Value of DER as NWA

Several states are pursuing formal approaches to valuating distributed energy resources (DER). This valuation of NWAs is in the utility planning stage, the same concept that is the starting point for all such initiatives. NWA analysis includes identifying all value that can be derived from DER, including:

• Energy cost savings
• Emissions reduction and other environmental benefits
• Local customer-level reliability/resiliency
• Avoided T&D capital and operating costs

Avoided T&D costs are the “Value to the Grid” and a focus of much attention.

DERs are connected to distribution feeders (substation secondary-side and lower) but contribute to constraints/violations in either T, D, or both sides of the grid.

DER Valuation Methodologies

DER valuation is based on three principles:

• Efficiency: Where DERs can provide a value to the distribution grid, they should be compensated for doing so. For example:
• Deferring large investments to accommodate for changes in load or to increase renewables hosting, or to improve local reliability
• Accuracy: DER should be compensated for services they provide to the T&D grid, including:
• Addressing different characteristics/capabilities of different DER technologies
• Addressing differences in locational and temporal value of DER
• Equity and fairness: Limit impact to non-participating customers and avoid over-compensation and distorted market signals:
• Avoid double-counting when some sources of DER value are compensated elsewhere
• Non-participating customers should not be harmed in terms of cost or grid performance

There are three ways DER can provide value to the grid:

• Real Power: Providing locational load (capacity) relief by reducing net consumption during peak
• Reactive Power: Providing voltage (volt-var) support to maintain voltages within limits
• Reliability/Reserve: Providing standby capacity that can be used during emergencies or to backup variable DER

Quanta Technology has a process to incorporate DER into the NWA valuation framework through the following steps (these can be customized to meet a utility’s needs):

• Step 1: Develop forecast scenarios for future planning period. Evaluate T&D system to identify binding constraints that would normally result in capacity projects.
• Step 2: Evaluate the “best” traditional grid investment alternatives to address each binding constraint
• Step 3: Calculate the “Allocated Cost of Capacity” (ACC) for each alternative per the magnitude of the constraint violation (real power, reactive power) on an hourly basis. The ACC must reflect deferral periods, benefit calculation periods, and avoided costs.
• Step 4: For each constraint, use the ACC as a penalty for violating the constraint and solve for Locational Marginal Value (LMV). These LMV are the value of generic DER at each node reflecting each DER’s value against the constraints and the ACC
• Step 5: Calculate least-cost generic DER as well as DER portfolio dispatch via an optimal power flow (OPF), using calculated LMVs, specifics of DER technologies, and feeder and DER capacity constraints.
• Step 6: Perform cost-benefit analysis and risk assessment for traditional solutions vs. DER as NWA

NWA Selection Methodology

There is a spectrum of approaches that can be taken depending on whether a more generalized or more granular approach is required. This is depicted in the figure. Quanta Technology can work to help assess the best approach for a utility.

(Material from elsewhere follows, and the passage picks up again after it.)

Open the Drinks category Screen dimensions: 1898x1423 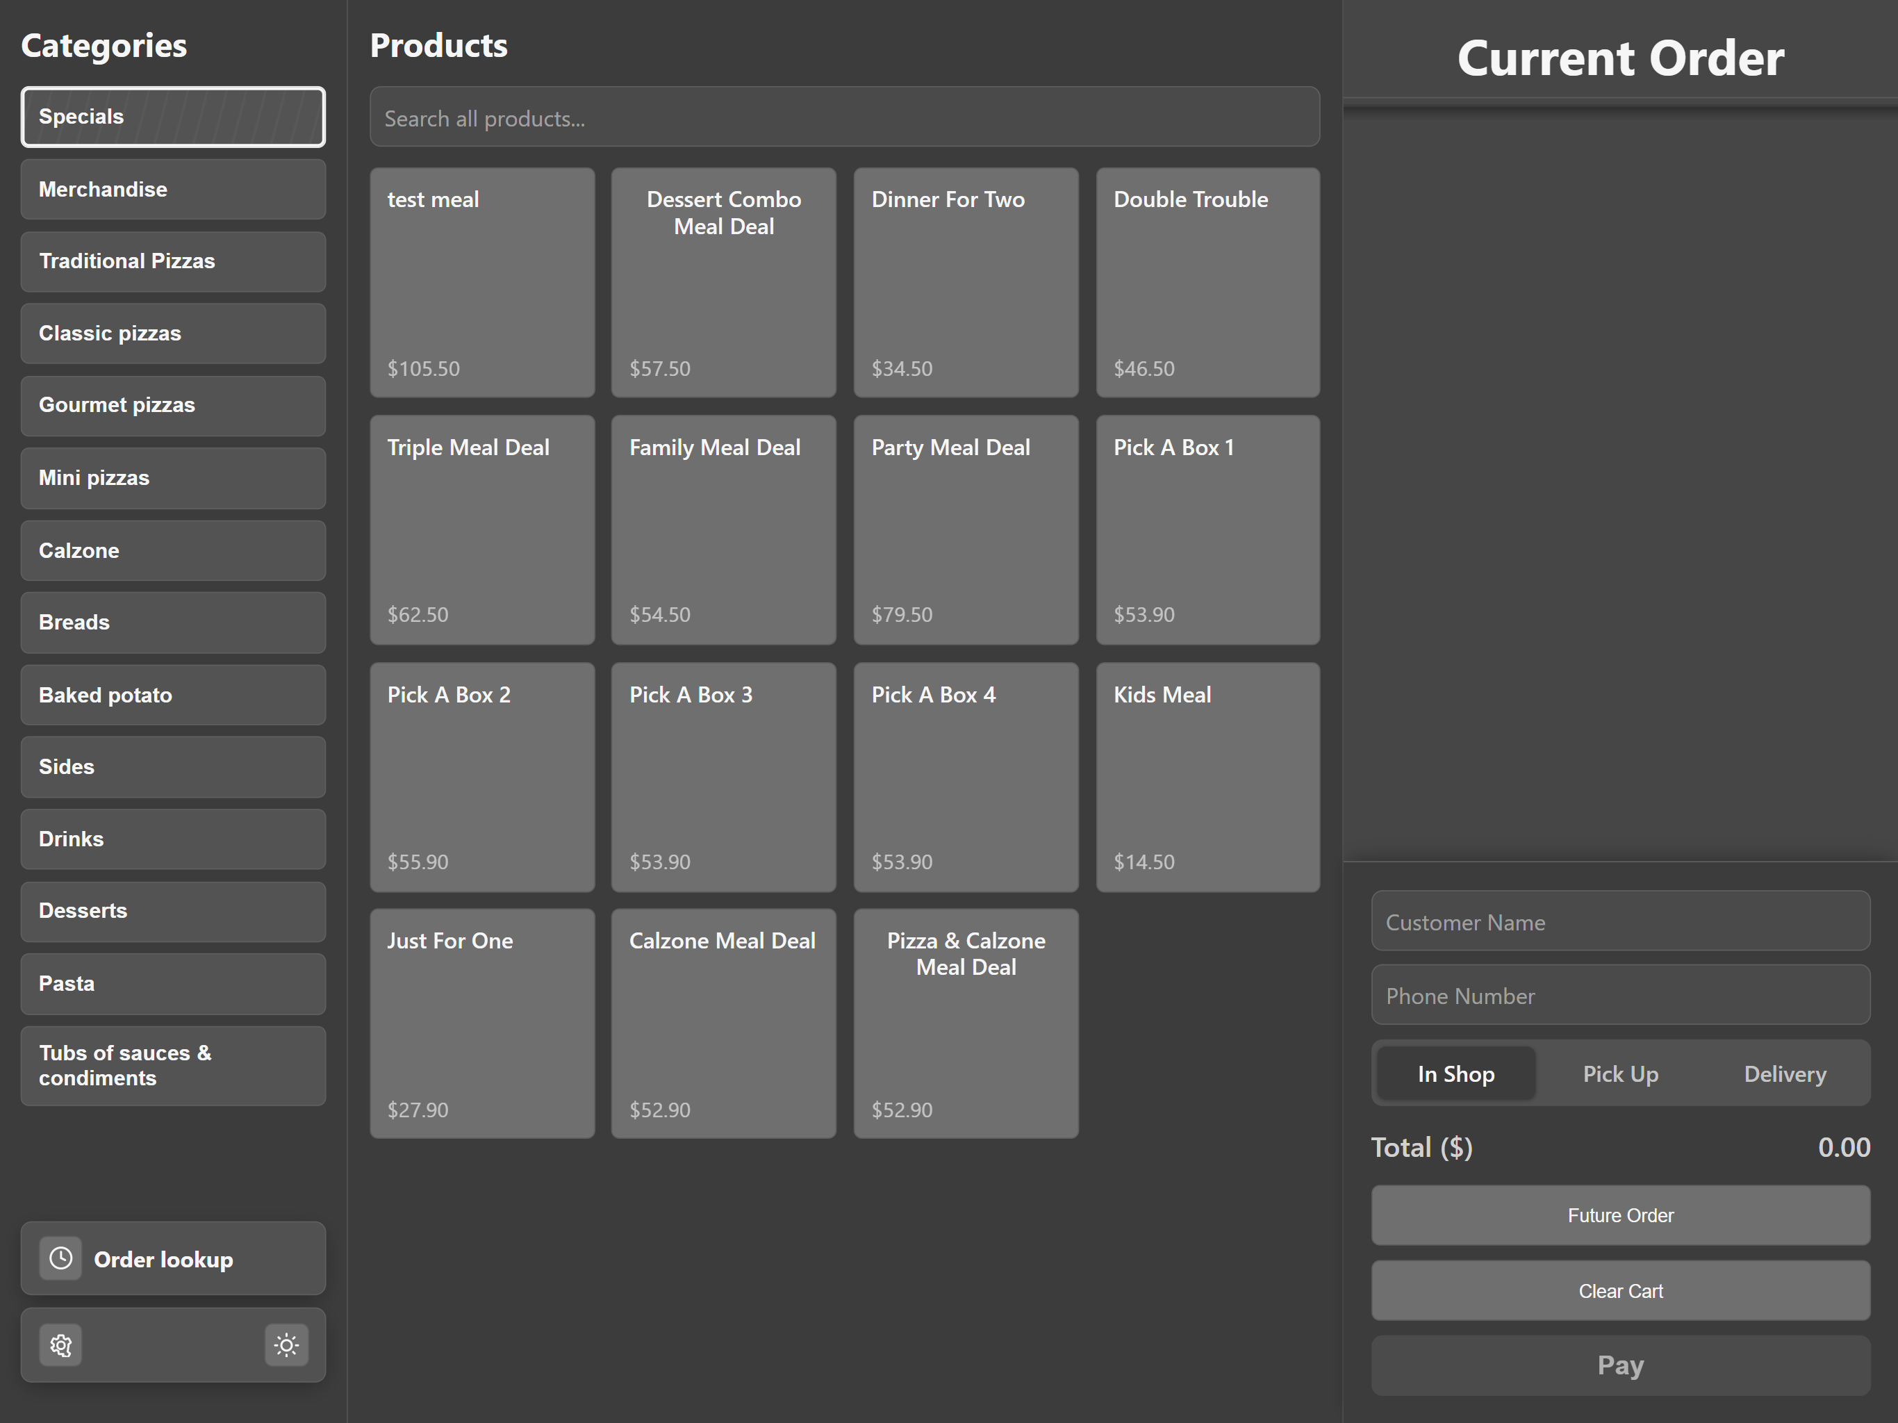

Storage capability is also a consideration in an NWA analysis. Please see xxx.xxx.xxx for more information on storage considerations in the NWA analysis.

NWA Selection Toolset

• Through the collaborative efforts of Quanta Technology, Commonwealth Edison (ComEd), and others – in response to Illinois ICC inquiries regarding value of DER to the grid – a methodology was developed to help determine that the DER value is efficient, accurate, and fair.
• A software tool, DERVT, has been developed to assist in the valuation process. Features of the tool include:
• All modules and modeling components are transparent and allow evaluation of different concepts and approaches. This provides a unique capability to carefully investigate certain aspects of the methodology and understanding of the problem and the solution.
• Several features of the tool incorporate automation, flexibility, and computational efficiency.
• DEVRT can be seamlessly incorporated into a utility’s planning process and to serve as an additional analytical utility-planning tool.